BEGIN Reading text
Esteghlal Iran Culture and Sport Private Joint Stock Company v. award of 7 October 2019
102. Similarly, the Sole Arbitrator in CAS 2010/A/2401 refused to postpone and change the venue of a major boxing competition based on the significant costs a bona fide third party had already incurred for the organization of the event, the costs for the commercialization of the event and the risk for the reputation and eventual success of the championship.
103. The Sole Arbitrator finds that the overall behaviour of the Appellant falls short of the well- set sports industry practices and jeopardizes the success and reputation of the Iranian Super Cup. Consequently, upon a comprehensive analysis of the Appellant’s behaviour, the Sole Arbitrator is satisfied that said behaviour amounts to a de facto withdrawal from the competition.
104. The relevant FFI Regulations are to be found in Article 61:
“Article 61. Failure to hold match and leave match
If a match fails to be organized or remains uncompleted due to a behaviour (either due to an action or omission of a team or a behaviour which club (team) considered as responsible (with the exception of force majeure), the respective responsible club (team) will be announced loser (3-0) by the disciplinary committee, in addition to be sentenced to the payment of minimum five hundred million Rials cash fine”.
105. Therefore, the Appellant’s de facto withdrawal from participation in the match undoubtedly qualifies as an act resulting in the failure of the match to be organized as the mere mitigation obligation of the First Respondent mandated it to cancel the match in order to limit losses. As such, the Appellant’s behaviour is in clear violation of Article 61 of the FFI Regulations.
106. The only exception to holding the club responsible for its withdrawal would be if such behaviour was prompted by force majeure circumstances. The risks enumerated by the Appellant certainly fail to qualify as exceptional circumstances.
107. For the sake of clarity, the Sole Arbitrator is confident that the last sentence of the Appellant’s letter dated 19 August 2018 could offer some kind of guidance as to establishing its motivation which, as pointed out above, and in the absence of further argumentation, does not reach the level of force majeure:
“Furthermore, please note that due to the sensitive situation of this match in the society, organizing the Super Cup match in due time and determination of the winner by scores of the teams was the best way rather than awarding the cup to the non-winner team in advance”.
108. The Sole Arbitrator therefore concludes that the Appellant violated Article 61 of the FFI Regulations.
Esteghlal Iran Culture and Sport Private Joint Stock Company v. award of 7 October 2019
D. Depending on the answer to (C) above, what is the appropriate sanction for the
Appellant’s withdrawal?
END Reading text
BEGIN Stored data
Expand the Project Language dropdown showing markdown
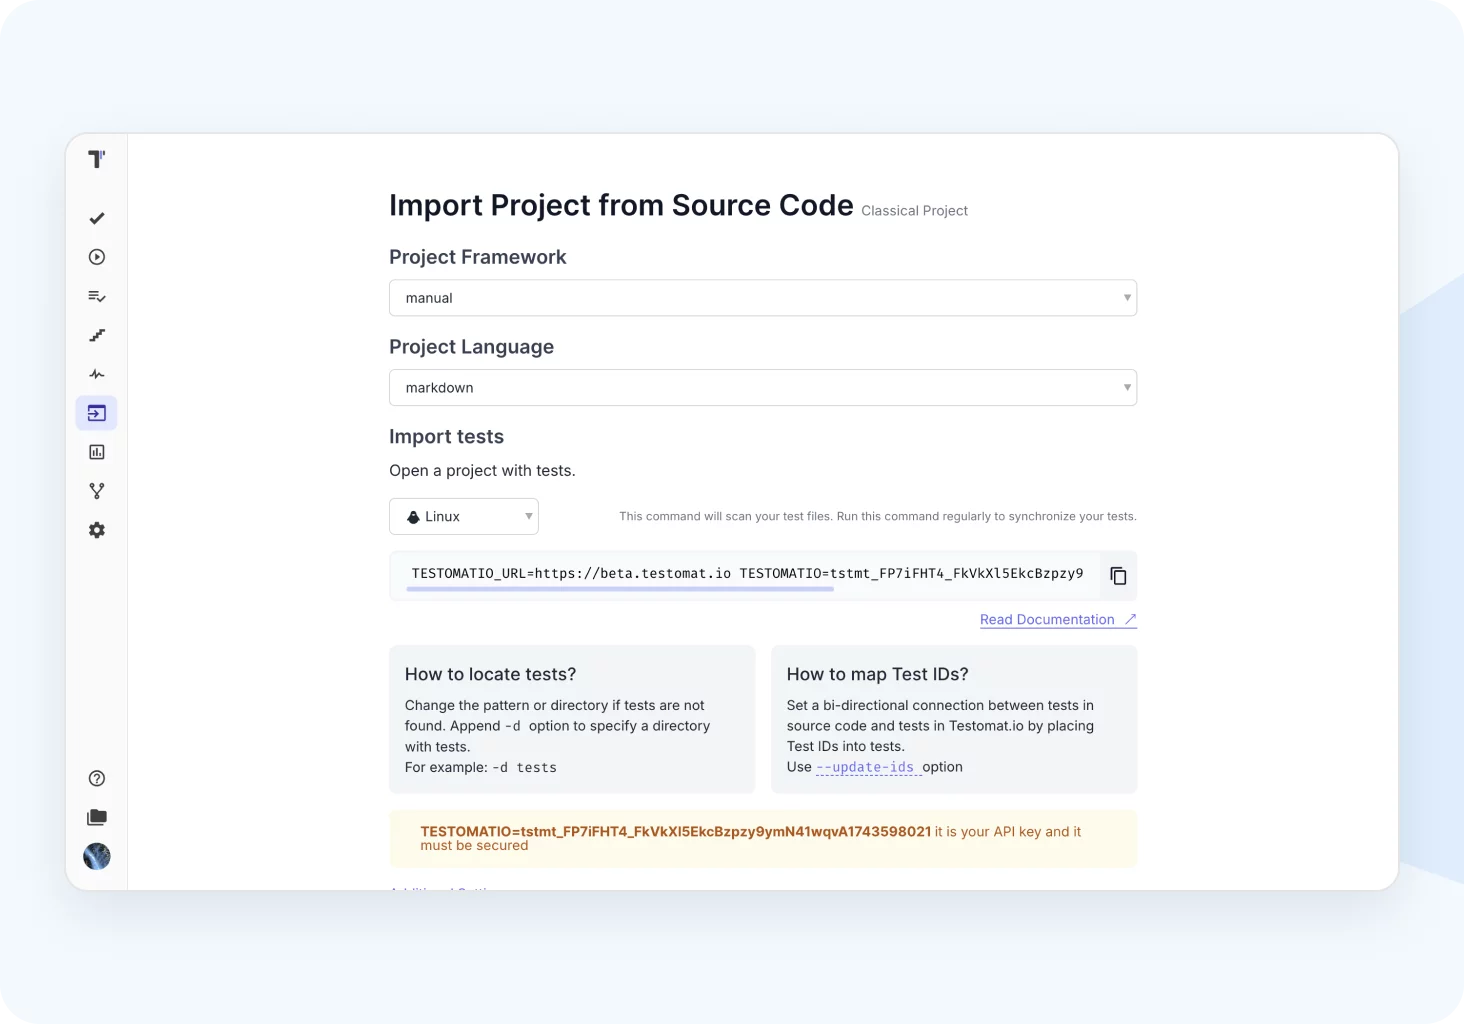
END Stored data
* _Requirements_: Reproduce word for word the stretch of the arbitration award from "107. For the" through "violated Article 61 of the FFI Regulations.".

* _Result of this task_:
107. For the sake of clarity, the Sole Arbitrator is confident that the last sentence of the Appellant’s letter dated 19 August 2018 could offer some kind of guidance as to establishing its motivation which, as pointed out above, and in the absence of further argumentation, does not reach the level of force majeure:
“Furthermore, please note that due to the sensitive situation of this match in the society, organizing the Super Cup match in due time and determination of the winner by scores of the teams was the best way rather than awarding the cup to the non-winner team in advance”.
108. The Sole Arbitrator therefore concludes that the Appellant violated Article 61 of the FFI Regulations.